[Dataset entries]

┌──

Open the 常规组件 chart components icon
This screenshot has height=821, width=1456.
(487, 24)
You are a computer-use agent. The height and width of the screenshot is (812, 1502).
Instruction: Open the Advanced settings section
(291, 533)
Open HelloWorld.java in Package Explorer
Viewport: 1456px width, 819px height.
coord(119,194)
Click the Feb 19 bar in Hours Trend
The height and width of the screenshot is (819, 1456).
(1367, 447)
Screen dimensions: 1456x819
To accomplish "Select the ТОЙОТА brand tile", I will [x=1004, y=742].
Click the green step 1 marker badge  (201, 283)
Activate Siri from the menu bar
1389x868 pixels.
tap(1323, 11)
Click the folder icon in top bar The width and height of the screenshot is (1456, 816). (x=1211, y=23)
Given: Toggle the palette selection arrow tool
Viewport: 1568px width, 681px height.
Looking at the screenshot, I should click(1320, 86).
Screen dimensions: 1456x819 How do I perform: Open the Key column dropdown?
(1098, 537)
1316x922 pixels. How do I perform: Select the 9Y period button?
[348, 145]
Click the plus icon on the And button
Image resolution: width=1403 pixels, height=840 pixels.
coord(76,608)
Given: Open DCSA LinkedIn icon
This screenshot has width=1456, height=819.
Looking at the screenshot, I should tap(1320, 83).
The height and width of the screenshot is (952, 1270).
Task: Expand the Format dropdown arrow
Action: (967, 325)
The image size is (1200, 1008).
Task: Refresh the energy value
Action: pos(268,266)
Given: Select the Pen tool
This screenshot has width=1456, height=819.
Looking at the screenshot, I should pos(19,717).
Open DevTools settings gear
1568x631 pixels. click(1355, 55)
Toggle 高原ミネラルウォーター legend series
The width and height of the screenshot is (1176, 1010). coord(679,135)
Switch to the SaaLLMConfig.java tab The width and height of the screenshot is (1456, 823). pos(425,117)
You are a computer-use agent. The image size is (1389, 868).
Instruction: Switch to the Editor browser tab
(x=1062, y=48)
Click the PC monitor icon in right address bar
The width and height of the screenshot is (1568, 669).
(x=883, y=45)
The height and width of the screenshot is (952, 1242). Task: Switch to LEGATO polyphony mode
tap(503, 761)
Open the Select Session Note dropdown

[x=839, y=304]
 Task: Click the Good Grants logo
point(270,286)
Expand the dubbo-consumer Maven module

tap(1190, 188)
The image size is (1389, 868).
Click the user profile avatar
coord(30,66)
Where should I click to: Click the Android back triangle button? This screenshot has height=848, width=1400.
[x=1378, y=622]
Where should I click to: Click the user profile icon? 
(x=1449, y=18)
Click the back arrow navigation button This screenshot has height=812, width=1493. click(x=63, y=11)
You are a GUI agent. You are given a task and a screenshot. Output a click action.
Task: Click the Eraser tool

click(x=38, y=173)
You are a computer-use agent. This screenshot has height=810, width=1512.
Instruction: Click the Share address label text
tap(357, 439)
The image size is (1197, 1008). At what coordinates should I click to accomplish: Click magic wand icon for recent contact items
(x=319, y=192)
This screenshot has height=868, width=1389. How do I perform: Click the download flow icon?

└──

**TASK STATEMENT**
Among the entries above, the lines between the ones containing "Where should I click to: Click the Android" and "You are a computer-use agent. This", inclusive, are to be transcribed exactly. No other line is to be given.

**TASK RESULT**
Where should I click to: Click the Android back triangle button? This screenshot has height=848, width=1400.
[x=1378, y=622]
Where should I click to: Click the user profile icon? 
(x=1449, y=18)
Click the back arrow navigation button This screenshot has height=812, width=1493. click(x=63, y=11)
You are a GUI agent. You are given a task and a screenshot. Output a click action.
Task: Click the Eraser tool

click(x=38, y=173)
You are a computer-use agent. This screenshot has height=810, width=1512.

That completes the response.